Stando poi su dei suoi effetti più diretti, l’autosvelamento può essere, laddove appropriato, un modo per porci come modelli. Ovviamente non stiamo mirando a far vedere come si fanno le cose o dire, appunto, che noi siamo nel giusto, però in alcuni modi di intervento pensare al mentoring può essere molto utile. Ma più in generale può essere molto d’aiuto a trasmettere modalità interazionali che possono essere di aiuto, appunto, per la persona, oppure anche a normalizzare certi suoi vissuti e comportamenti.

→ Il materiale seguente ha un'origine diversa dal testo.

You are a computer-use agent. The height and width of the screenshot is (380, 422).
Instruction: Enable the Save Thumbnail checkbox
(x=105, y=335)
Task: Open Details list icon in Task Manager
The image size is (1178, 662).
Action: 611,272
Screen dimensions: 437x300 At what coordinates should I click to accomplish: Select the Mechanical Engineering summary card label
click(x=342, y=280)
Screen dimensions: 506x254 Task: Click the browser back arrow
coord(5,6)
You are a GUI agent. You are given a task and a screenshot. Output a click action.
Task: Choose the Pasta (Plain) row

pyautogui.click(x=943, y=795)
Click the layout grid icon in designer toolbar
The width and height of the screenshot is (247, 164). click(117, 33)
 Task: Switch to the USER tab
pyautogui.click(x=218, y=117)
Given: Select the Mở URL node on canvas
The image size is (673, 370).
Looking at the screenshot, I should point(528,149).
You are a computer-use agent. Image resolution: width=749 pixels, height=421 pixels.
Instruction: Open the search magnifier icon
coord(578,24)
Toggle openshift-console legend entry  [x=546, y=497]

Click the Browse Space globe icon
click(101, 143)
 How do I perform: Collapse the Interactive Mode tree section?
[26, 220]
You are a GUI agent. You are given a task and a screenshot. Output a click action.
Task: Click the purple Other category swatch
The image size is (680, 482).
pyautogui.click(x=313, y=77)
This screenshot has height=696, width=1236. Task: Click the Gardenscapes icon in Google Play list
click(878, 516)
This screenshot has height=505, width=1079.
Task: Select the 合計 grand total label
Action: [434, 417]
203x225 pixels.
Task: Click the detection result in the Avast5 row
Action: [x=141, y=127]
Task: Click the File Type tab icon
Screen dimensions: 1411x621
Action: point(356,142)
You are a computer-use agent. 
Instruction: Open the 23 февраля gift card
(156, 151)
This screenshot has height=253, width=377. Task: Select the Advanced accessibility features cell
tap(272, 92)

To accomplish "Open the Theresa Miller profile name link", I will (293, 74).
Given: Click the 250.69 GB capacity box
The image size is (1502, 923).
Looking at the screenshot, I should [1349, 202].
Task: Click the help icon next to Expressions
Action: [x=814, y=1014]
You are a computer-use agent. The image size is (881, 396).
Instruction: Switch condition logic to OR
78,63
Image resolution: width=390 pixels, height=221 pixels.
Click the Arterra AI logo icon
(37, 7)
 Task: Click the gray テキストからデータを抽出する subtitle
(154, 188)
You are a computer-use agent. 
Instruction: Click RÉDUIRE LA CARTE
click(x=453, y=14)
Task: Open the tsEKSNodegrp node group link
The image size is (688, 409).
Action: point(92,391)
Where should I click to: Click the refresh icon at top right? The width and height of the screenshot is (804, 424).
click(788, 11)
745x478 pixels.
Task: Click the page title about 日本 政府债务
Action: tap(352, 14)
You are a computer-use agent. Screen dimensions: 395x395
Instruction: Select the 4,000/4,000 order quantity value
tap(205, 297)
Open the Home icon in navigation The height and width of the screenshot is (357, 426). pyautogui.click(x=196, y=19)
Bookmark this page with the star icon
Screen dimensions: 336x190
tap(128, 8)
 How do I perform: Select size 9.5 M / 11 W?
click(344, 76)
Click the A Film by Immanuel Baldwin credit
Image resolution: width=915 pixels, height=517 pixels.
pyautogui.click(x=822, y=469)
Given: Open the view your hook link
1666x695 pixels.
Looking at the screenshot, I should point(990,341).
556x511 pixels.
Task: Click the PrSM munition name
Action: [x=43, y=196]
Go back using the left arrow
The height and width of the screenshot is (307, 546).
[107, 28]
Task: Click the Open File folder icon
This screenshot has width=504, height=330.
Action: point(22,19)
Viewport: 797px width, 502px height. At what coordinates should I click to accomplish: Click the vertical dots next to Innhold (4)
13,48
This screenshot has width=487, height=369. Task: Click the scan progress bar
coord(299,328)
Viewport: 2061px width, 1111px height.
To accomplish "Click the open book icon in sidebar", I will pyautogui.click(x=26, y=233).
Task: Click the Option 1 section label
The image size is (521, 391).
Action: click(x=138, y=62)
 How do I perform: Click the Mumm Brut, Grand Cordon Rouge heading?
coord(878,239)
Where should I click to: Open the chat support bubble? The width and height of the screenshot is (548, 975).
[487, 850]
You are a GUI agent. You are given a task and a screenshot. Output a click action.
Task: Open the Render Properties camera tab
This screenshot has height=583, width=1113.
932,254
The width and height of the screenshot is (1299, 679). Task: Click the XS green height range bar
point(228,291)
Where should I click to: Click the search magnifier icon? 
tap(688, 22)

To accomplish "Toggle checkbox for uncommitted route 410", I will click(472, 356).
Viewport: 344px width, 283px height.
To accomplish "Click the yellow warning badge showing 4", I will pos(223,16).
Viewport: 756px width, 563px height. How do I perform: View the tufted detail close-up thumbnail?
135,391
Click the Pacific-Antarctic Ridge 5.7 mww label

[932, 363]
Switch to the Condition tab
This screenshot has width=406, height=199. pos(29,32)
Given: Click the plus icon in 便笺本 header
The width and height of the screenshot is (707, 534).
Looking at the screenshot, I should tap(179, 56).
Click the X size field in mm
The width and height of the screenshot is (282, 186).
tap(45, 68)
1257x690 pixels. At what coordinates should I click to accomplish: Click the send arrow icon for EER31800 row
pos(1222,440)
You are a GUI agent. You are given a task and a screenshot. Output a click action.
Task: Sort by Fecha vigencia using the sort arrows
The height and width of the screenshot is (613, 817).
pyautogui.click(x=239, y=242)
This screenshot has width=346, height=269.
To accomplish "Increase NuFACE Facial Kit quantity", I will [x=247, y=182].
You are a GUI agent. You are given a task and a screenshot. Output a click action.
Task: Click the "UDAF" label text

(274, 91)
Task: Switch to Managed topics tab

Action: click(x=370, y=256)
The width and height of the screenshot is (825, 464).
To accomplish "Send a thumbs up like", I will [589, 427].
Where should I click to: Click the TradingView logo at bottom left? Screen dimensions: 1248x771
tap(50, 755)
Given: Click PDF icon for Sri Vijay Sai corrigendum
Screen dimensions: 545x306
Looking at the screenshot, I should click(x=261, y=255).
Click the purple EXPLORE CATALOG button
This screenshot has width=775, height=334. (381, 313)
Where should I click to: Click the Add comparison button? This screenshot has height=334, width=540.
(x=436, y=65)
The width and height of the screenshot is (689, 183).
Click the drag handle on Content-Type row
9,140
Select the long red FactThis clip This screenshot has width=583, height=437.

In tal senso, punto caro per chi adotta una prospettiva cognitivista, l’autosvelamento può essere utile per favorire il processo di metacognizione: sentire la storia di qualcuno ci permette di riflettere sulla nostra storia, sui nostri significati, sul nostro modo di percepire, reagire, e interagire con gli altri.
Olé, carrellata di possibilità che, da un lato, va sicuramente riascoltata, data la mole di informazioni date, da un altro lato va sicuramente approfondita, data la sinteticità con cui l’ho dovuto affrontare, e dall’altro lato ancora ancora va sicuramente ampliata ad altri possibili usi dell’autosvelamento.